In his 18 seasons wearing pinstripes, Derek Jeter has played in more postseason games than anyone in baseball history, 158 in all, essentially another season tacked onto his illustrious career.

As the New York Yankees try to return to the World Series, they’ll be without their iconic shortstop, who fractured his ankle in the 12th inning of Game 1 of the American League Championship Series.

“When you think about postseason baseball,” Tigers Manager Jim Leyland said Sunday, “I guess the Atlanta Braves’ 14 straight postseasons, Reggie Jackson, Mr. October — and Derek Jeter. I mean, if I said ‘postseason baseball,’ what do you think about? . . . So it’s really an unfortunate situation, it really is.”

As the Yankees took batting practice before Game 2 Sunday afternoon, Jeter was undergoing more tests to determine the full extent of the injury. The team announced that an MRI exam and CT scan conducted Sunday confirmed the fracture; Jeter is wearing a splint and is on crutches. He was not at Yankee Stadium for Game 2 and will not be able to travel with the team to Detroit for Game 3. Recovery is expected to take three months.

After the Tigers’ go-ahead run crossed the plate in the 12th inning of Game 1, Jeter fielded a sharp grounder off the bat of Jhonny Peralta, falling awkwardly to the ground and grimacing in pain.

“He wasn’t moving. He wasn’t getting up,” said Yankees first baseman Mark Teixeira. “So you knew something was wrong.”

When Jeter was finally helped to his feet, he was unable to put any pressure on the ankle. He had to be helped off the field by Yankees Manager Joe Girardi and team trainer Steve Donahue. “He’s as tough as they come,” said General Manager Brian Cashman. “So when you see that, you know it’s serious.”

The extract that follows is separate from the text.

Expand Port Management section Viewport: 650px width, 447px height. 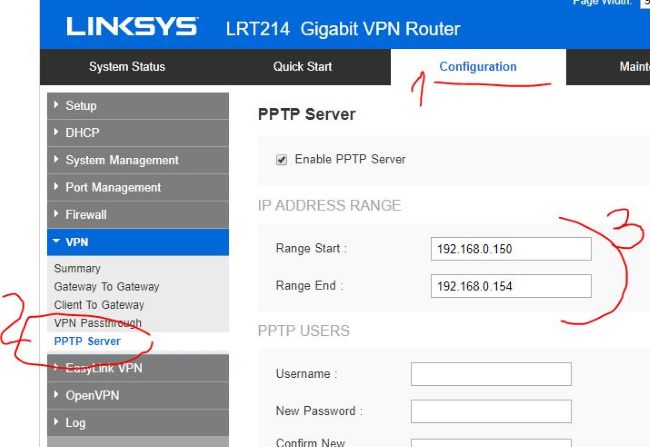click(x=113, y=187)
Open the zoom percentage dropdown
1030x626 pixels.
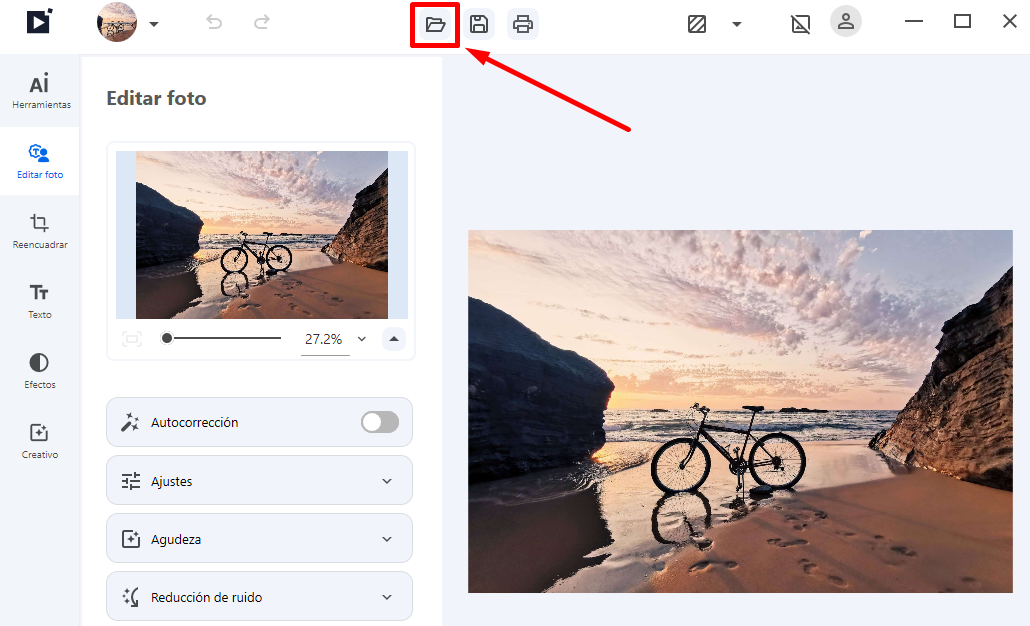361,339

The Yankees shuffled their lineup heading into Game 2. Jayson Nix replaced Jeter at shortstop and batted eighth. Girardi opted to lead off with Ichiro Suzuki, hitting Robinson Cano second and sliding Raul Ibanez into the clean-up spot.

“We have to find a way,” Girardi said.

Jeter finished the postseason 9 for 27 with two RBI and 10 strikeouts.

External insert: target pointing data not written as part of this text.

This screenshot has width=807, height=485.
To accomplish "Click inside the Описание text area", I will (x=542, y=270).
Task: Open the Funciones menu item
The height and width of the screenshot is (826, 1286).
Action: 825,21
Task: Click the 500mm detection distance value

Tigers notes: Despite winning the series opener, Leyland had some lineup shuffling of his own to contend with Sunday. Entering Game 2, Detroit reliever Jose Valverde was responsible for the last seven runs given up by the Tigers, including four in the ninth inning Saturday that forced extra innings.

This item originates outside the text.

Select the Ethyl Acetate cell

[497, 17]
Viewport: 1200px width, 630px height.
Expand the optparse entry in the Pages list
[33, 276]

Leyland said Valverde would not be called on to close Game 2 but the veteran manager wasn’t ready to strip the three-time all-star of his closing duties.

“I guess that sounds like I’m mud wrestling, but I am really not,” Leyland said. “I still consider him the closer, but he will not close the game.”

Leyland chose his words carefully. While he said coaches will work on Valverde’s mechanics, confidence also appears to be a concern.

Leyland wasn’t sure when Valverde might close again, but for the time being, the Detroit manager will turn to a committee that includes right-handers Joaquin Benoit and Octavio Dotel, and left-hander Phil Coke.

Valverde had 35 saves this season. After successfully closing Game 1 of the American League Division Series against Oakland, he blew the save in Game 3, allowing three runs in two-thirds of an inning and taking the loss.

“You can’t pitch with 10 pitchers in the postseason,” Leyland said. “So Jose Valverde will be a very important part of this postseason. If he’s not, it’s going to be tougher for us, obviously.”